┌─ RECORDS FOR THIS TASK

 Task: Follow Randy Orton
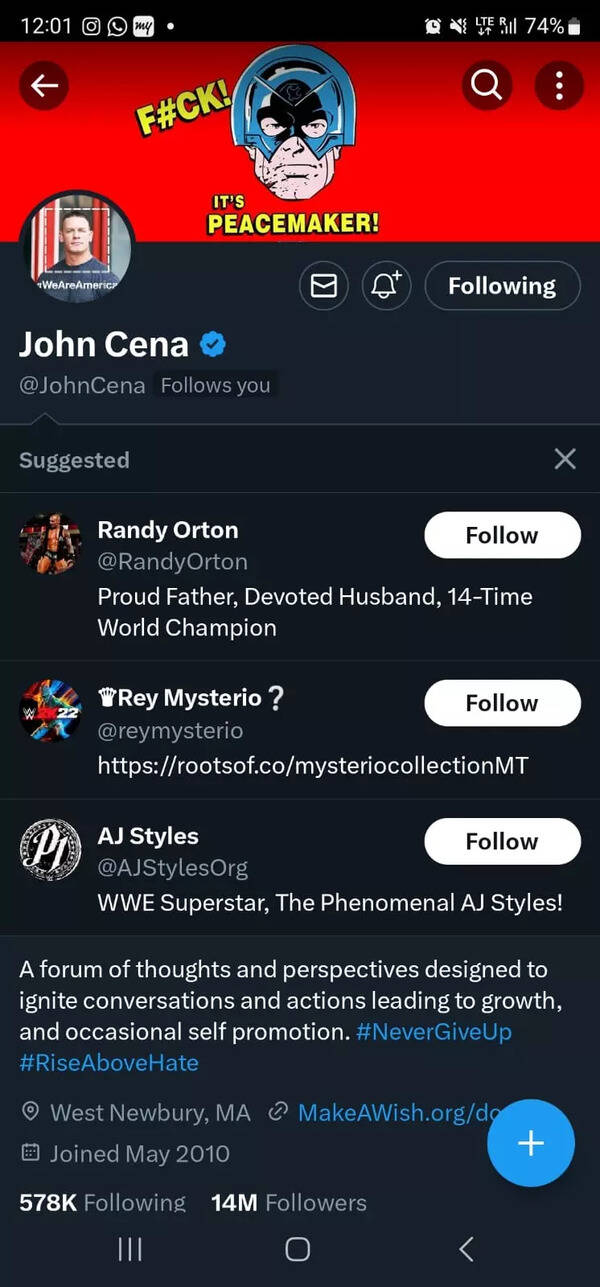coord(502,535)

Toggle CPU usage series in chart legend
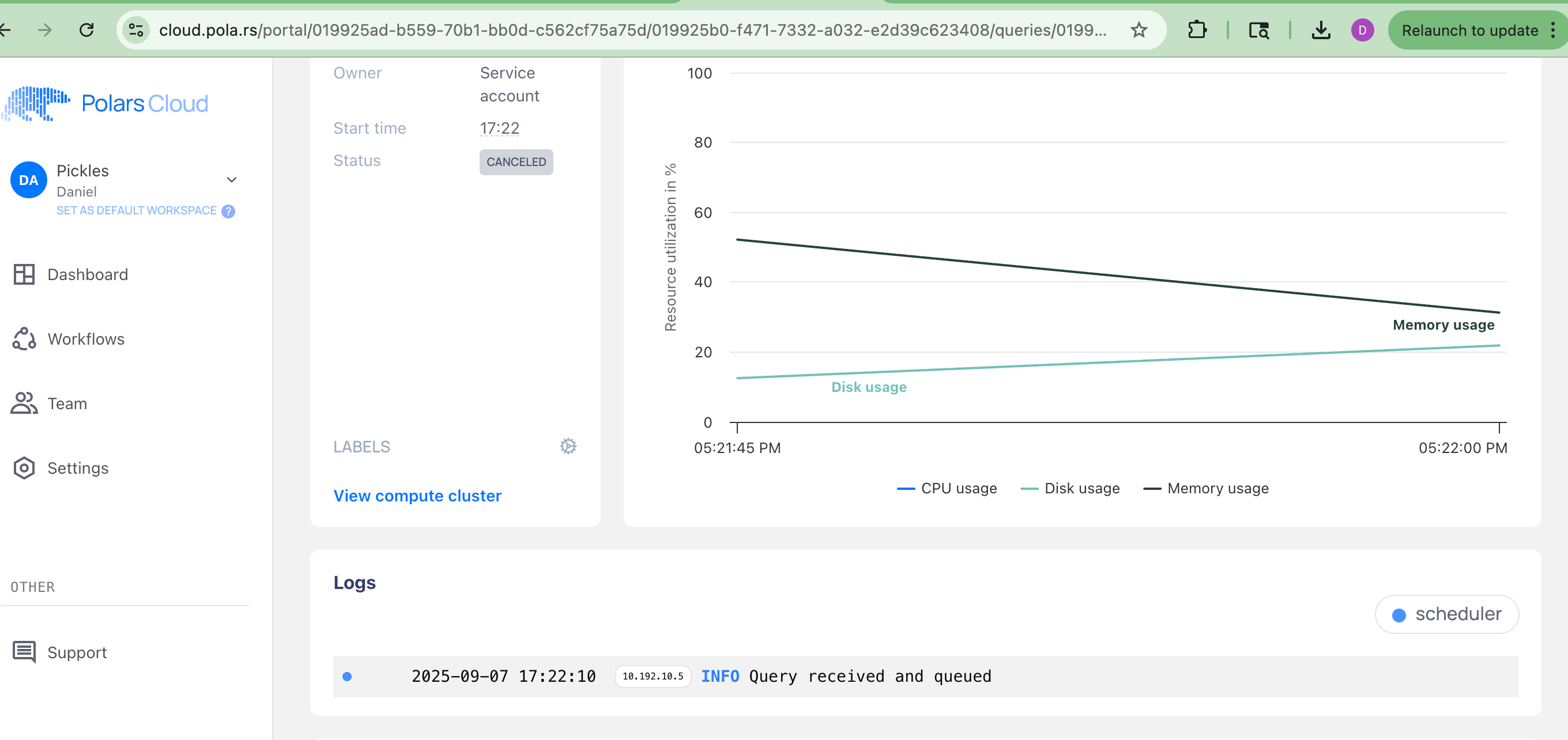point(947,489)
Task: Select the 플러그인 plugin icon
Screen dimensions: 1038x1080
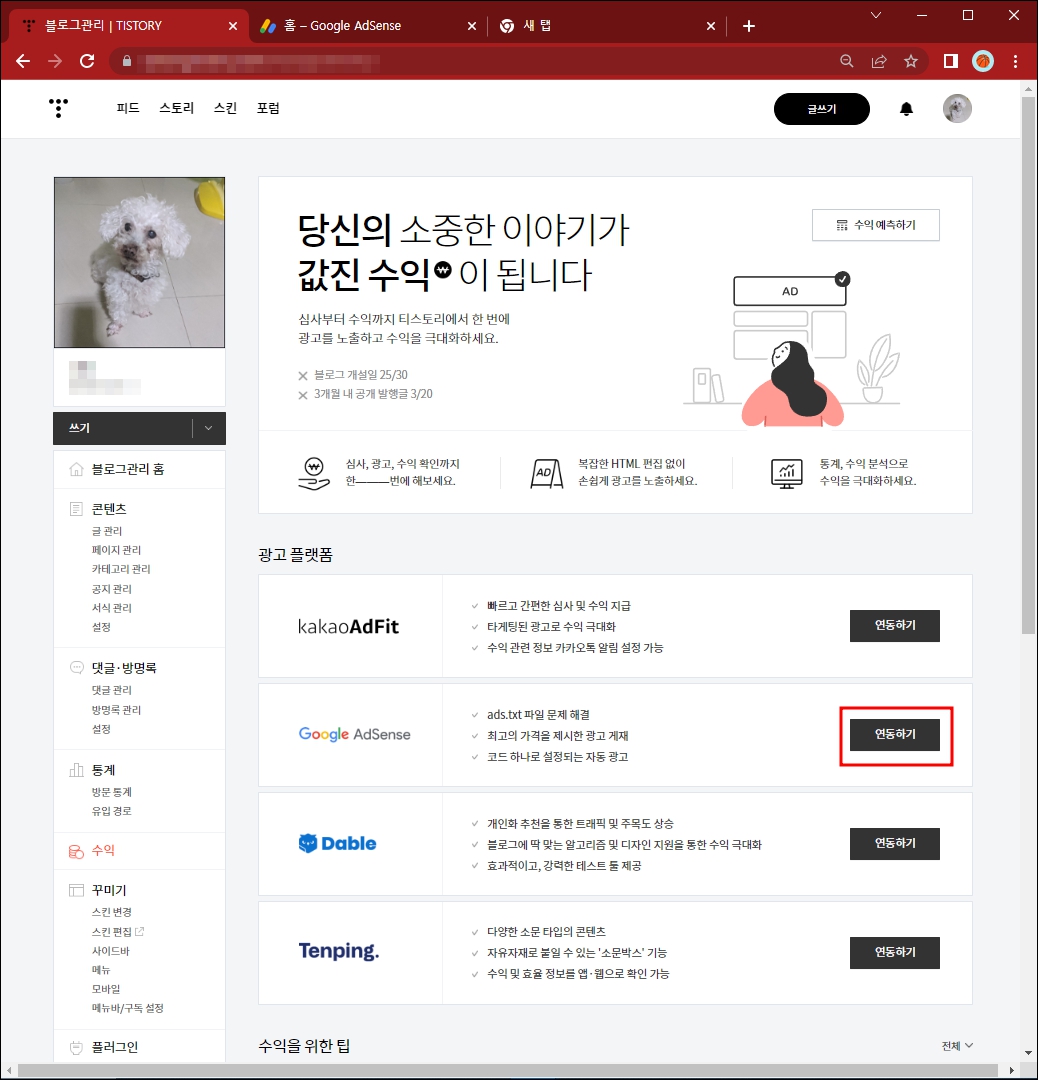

└─

Rewrite all of the rows above, including each request line, and shift every coordinate in the answers by adding 35 to each number. Leave the pictures out.

 Task: Follow Randy Orton
coord(537,570)

Toggle CPU usage series in chart legend
point(982,524)
Task: Select the 플러그인 plugin icon
Screen dimensions: 1038x1080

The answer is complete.